Steve Spurrier and his 10-2 Gamecocks go for their third consecutive eleven-win season when they take on first year head coach Gary Anderson’s 9-3 Wisconsin Badgers at 1 o’clock on New Year’s Day, in the Capital One Bowl, in sunny Orlando. Spurrier hopes to continue his run of success against the Big-10 while Wisconsin tries to finish the season on a high note, in what many consider one of the most exciting match-ups this bowl season.
The Gamecocks are going for a turkey—that’s three strikes in bowling for those of you that don’t have too much time on your hands—while the Badgers are looking to end a run of three straight bowl losses, all in Pasadena. For head coach Gary Anderson though, this is a fresh start.
Anderson picked up right where long-time head Coach Bret Bielema left off, playing a physical, Big-10 brand of football. The key to their success this year has been, without a doubt, their beastly two-headed rushing attack of Melvin Gordon and James White. Both backs rushed over 1,300 yards this year—1,466 and 1,337 respectively—and have a combined 25 touchdowns. The Gamecocks have faced physical running backs this year, but linebacker Kaiwan Lewis contends, “their running backs are different in that they have great vision, if you step out of your gap they’re going to hit it. They have great vision and great patience. You have to play your gap and own your gap” (per Gamecockcentral).

**Material provided**
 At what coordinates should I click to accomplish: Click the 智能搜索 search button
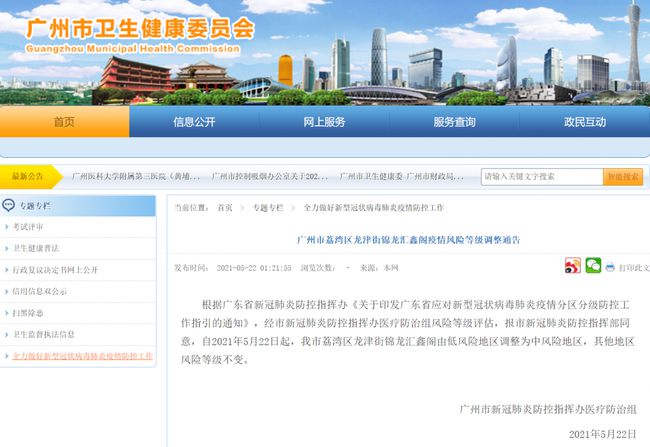click(622, 177)
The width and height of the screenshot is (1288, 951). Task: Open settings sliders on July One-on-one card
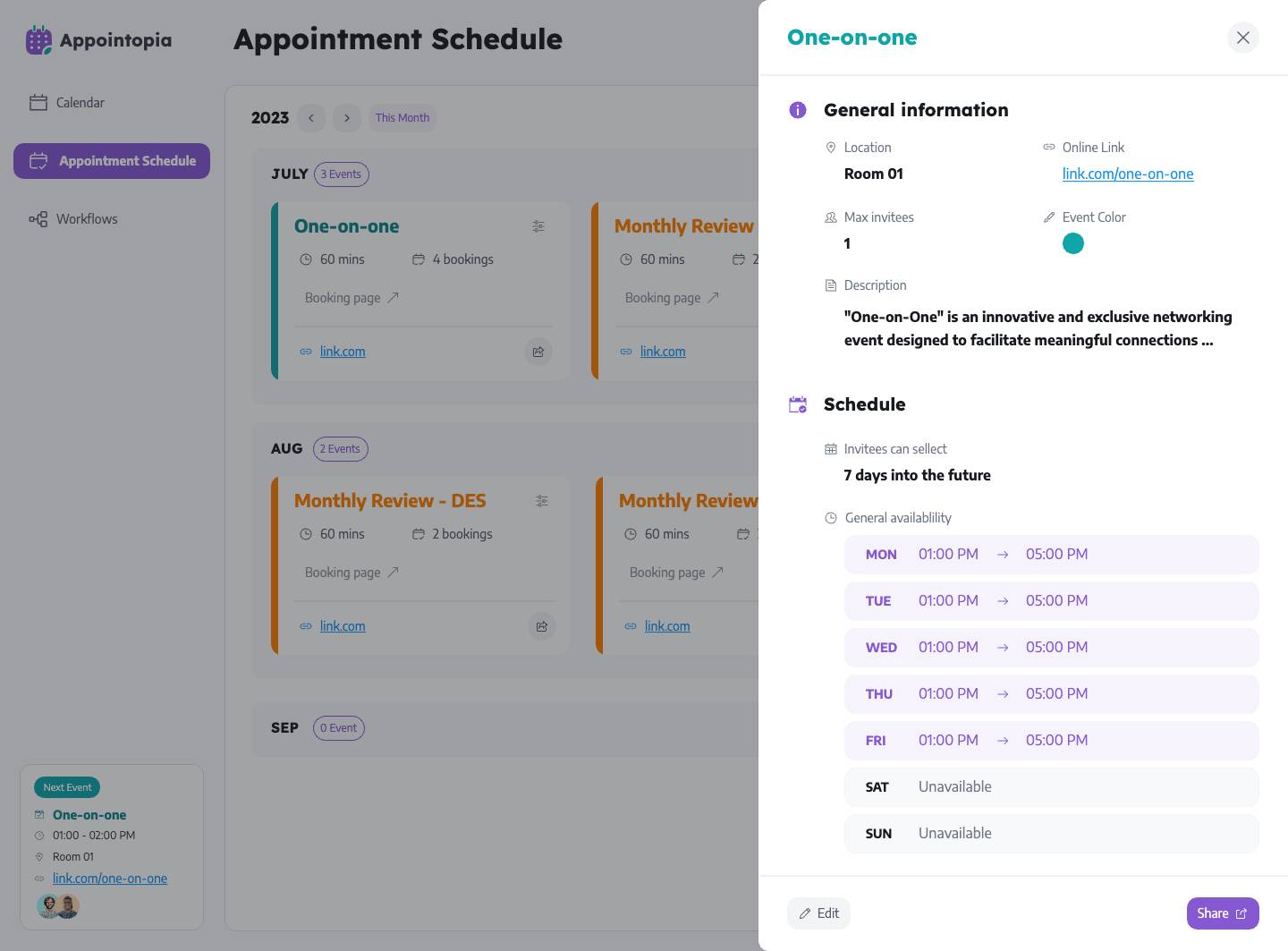pos(538,226)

**Problems to solve**
1. Answer from the Capital One Bowl preview:
(a) At what time and on what day is the game played?
(b) In what city did Wisconsin lose its three straight bowl games?
(c) How many rushing yards did Melvin Gordon have this year?
2. Continue the Capital One Bowl preview from its last sentence.
None of the data is needed here.

**Answers to the problems**
1.
(a) At 1 o'clock on New Year's Day.
(b) Pasadena.
(c) 1,466 yards.

2.
In addition to being good runners between the tackles, they both have breakaway speed and season long runs of at least 80 yards—Gordon’s season long is 80 and White’s is 93. Needless to say, the first priority for Lorenzo “Whammy” Ward and his unit will be slowing down a rushing attack that averages 283 yards per game, good for eighth in the country.
That being said, Wisconsin is advertised as a run first second and third team, when in reality, their play calling is as balanced as Steve Spurrier’s. The Badgers have attempted 329 passes this season and have 514 rushing attempts as a team, while the Gamecocks have attempted 357 passes to 503 runs. The biggest difference is that Wisconsin is averaging 6.6 yards per carry while the Gamecocks are averaging 4.9, still a respectable number.
Sophomore quarterback Joel Stave is completing 61% of his passes on the year (199-323) for 2,414 yards and 20 touchdowns, which is comparable to Connor Shaw’s stat line. Stave is nowhere near as mobile as Shaw is, however, and has thrown 12 interceptions on the year. While a 5:3 TD: INT ratio is nothing to write home about, this is still a potent passing attack that is often overlooked.
On the other end of Stave’s passes about 33% of the time is the 6-foot-2 senior, Jared Abbrederis, who has 73 catches on the year for 7 touchdowns and over 1,000 yards. He has accounted for nearly a third of his team’s receptions and touchdowns and over 40% of his team’s receiving yards. Senior Jacob Pederson is the only other receiver on the team with more than 500 yards receiving.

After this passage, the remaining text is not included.